Les témoignages produits par M. Z ne pouvant être écartés sur le seul constat effectué par M. B, Y, selon lequel ils émanent d’anciens salariés du groupe Apetito, licenciés ou ayant démissionné, ce grief n’est pas établi.
— sur le non-respect des normes concernant les relevés de température
L’employeur communique de même l’unique témoignage de M. X, déclarant 'avoir constaté lors de (sa) visite d’exploitation du 6 janvier 2014 une absence de relevé des températures (réfrigérateur, les températures du self du midi, la chambre froide fruits et légumes, chambre froide des viandes, BOF)', ce qui constituait selon lui 'un grave manquement aux règles HCCP.'
Outre qu’il est imprécis et non étayé, ce témoignage est objectivement contredit par le relevé produit par le salarié, sur lequel l’employeur ne formule aucune observation, et plus généralement, par les déclarations de M. D, louant les qualités professionnelles de M. Z, ainsi que de Mme A, attestant que celui-ci avait une 'hygiène irréprochable'.

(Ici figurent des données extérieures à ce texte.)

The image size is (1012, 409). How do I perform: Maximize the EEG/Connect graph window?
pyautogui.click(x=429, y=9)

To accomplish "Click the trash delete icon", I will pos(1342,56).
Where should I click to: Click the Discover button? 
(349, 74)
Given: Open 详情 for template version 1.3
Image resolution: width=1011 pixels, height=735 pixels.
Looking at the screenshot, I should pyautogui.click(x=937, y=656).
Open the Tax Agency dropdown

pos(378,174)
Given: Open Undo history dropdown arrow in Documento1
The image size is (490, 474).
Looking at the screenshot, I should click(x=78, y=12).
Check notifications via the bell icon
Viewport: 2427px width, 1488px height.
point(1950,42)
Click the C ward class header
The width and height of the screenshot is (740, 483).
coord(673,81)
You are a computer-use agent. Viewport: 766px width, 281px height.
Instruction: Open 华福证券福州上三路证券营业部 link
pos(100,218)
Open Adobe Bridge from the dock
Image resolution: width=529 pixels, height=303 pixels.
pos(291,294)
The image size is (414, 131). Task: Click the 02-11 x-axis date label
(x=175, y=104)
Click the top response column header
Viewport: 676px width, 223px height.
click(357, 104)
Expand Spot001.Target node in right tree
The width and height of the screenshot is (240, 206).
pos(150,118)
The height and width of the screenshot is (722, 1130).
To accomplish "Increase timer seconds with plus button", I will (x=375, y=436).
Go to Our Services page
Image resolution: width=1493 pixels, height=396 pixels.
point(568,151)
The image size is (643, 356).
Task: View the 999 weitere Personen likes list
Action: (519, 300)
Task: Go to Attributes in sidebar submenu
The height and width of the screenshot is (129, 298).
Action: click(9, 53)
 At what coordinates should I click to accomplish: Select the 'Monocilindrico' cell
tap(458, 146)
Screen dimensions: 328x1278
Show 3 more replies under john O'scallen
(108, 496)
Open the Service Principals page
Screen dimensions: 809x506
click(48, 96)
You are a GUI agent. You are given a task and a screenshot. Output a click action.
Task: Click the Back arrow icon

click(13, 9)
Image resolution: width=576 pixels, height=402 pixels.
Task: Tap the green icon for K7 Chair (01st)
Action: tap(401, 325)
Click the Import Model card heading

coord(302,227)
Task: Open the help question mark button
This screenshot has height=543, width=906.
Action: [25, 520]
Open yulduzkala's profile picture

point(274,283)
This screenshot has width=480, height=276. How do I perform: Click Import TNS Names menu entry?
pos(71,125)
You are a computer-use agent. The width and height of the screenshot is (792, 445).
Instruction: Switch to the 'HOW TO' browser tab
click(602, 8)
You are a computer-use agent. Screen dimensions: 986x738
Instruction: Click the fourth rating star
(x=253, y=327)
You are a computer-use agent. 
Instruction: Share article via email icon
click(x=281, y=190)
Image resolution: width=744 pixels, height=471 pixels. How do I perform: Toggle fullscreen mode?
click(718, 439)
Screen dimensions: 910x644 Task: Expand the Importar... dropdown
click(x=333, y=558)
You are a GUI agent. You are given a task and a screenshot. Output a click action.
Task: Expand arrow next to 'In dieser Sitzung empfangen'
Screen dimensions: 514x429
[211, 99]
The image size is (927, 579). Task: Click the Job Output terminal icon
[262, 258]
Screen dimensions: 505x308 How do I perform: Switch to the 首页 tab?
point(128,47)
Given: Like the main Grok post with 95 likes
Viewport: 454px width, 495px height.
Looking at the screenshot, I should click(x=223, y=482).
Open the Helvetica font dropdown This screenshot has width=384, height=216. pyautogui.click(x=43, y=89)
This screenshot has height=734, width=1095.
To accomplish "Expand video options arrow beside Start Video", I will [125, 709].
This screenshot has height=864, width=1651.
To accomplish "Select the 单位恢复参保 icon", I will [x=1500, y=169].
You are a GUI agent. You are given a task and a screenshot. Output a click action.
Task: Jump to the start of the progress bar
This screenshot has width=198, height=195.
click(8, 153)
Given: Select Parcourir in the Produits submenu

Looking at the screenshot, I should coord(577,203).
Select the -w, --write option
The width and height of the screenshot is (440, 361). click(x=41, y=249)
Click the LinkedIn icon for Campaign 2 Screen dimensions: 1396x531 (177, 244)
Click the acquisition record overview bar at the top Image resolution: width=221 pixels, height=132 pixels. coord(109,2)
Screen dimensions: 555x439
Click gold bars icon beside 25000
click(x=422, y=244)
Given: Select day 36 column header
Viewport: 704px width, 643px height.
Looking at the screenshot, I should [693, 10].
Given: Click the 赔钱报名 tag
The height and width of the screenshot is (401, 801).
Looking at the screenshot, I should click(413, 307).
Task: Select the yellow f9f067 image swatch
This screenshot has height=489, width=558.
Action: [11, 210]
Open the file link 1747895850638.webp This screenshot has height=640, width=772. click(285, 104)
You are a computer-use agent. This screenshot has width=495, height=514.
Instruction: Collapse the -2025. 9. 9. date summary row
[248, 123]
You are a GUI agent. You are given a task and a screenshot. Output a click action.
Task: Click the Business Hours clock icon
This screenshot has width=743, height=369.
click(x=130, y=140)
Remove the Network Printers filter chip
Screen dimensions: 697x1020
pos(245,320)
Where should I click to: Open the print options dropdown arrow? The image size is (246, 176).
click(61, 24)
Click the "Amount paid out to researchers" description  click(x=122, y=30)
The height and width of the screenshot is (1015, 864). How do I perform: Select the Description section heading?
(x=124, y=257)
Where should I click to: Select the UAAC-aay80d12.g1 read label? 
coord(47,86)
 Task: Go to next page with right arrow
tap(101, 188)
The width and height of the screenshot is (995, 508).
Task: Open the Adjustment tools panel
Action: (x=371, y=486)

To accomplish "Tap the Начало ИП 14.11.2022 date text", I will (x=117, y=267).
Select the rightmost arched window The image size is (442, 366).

La preuve de ce grief n’est donc pas rapportée.
— sur le passage de M. Z dans la cuisine pendant sa mise à pied conservatoire
Ce grief, qui résulte du seul témoignage indirect de M. X, attestant que le chef de cuisine lui a dit avoir vu M. Z en cuisine, le 12 janvier 2014, alors qu’il faisait l’objet d’une mise à pied conservatoire, est contredit par les attestations de M. C, cuisinier, et de Mme A, agent de service, laquelle précise que M. Z est venu à l’établissement, non pas le dimanche 12 janvier 2014, mais le samedi précédent, et qu’il est resté à l’extérieur.
Outre qu’il ne saurait constituer à lui seul une cause sérieuse de licenciement, ce grief n’est pas démontré.
Si l’appelante fait valoir que le changement de direction au sein de l’établissement était intervenu un an auparavant, comme en atteste M. B, et qu’il est donc sans rapport avec le licenciement, il n’en demeure pas moins que la preuve d’aucun des griefs invoqués dans la lettre de licenciement n’est rapportée.
En conséquence, le jugement sera confirmé, tant en ce qu’il a dit ce licenciement sans cause réelle et sérieuse, que sur les indemnités de rupture, exactement évaluées sur la base du salaire brut moyen de 1 750,12 euros, et des dommages-intérêts alloués sur le fondement de l’article L. 1235-5 du code du travail, l’ancienneté du salarié étant inférieure à deux ans, lesquels constituent la juste réparation du préjudice subi par l’intéressé bénéficiaire de l’allocation d’aide au retour à l’emploi jusqu’au 31 août 2014.
PAR CES MOTIFS
La cour, statuant publiquement, contradictoirement, en matière prud’homale, par mise à disposition au greffe,
Confirme le jugement en toutes ses dispositions,
Y ajoutant,
Condamne la société Apetito à payer à M. Z la somme de 1000 euros sur le fondement de l’article 700 du code de procédure civile en cause d’appel,
La condamne en outre aux dépens d’appel.
Arrêt signé par Monsieur LE GALLO, Président et par Madame HAON, Greffier.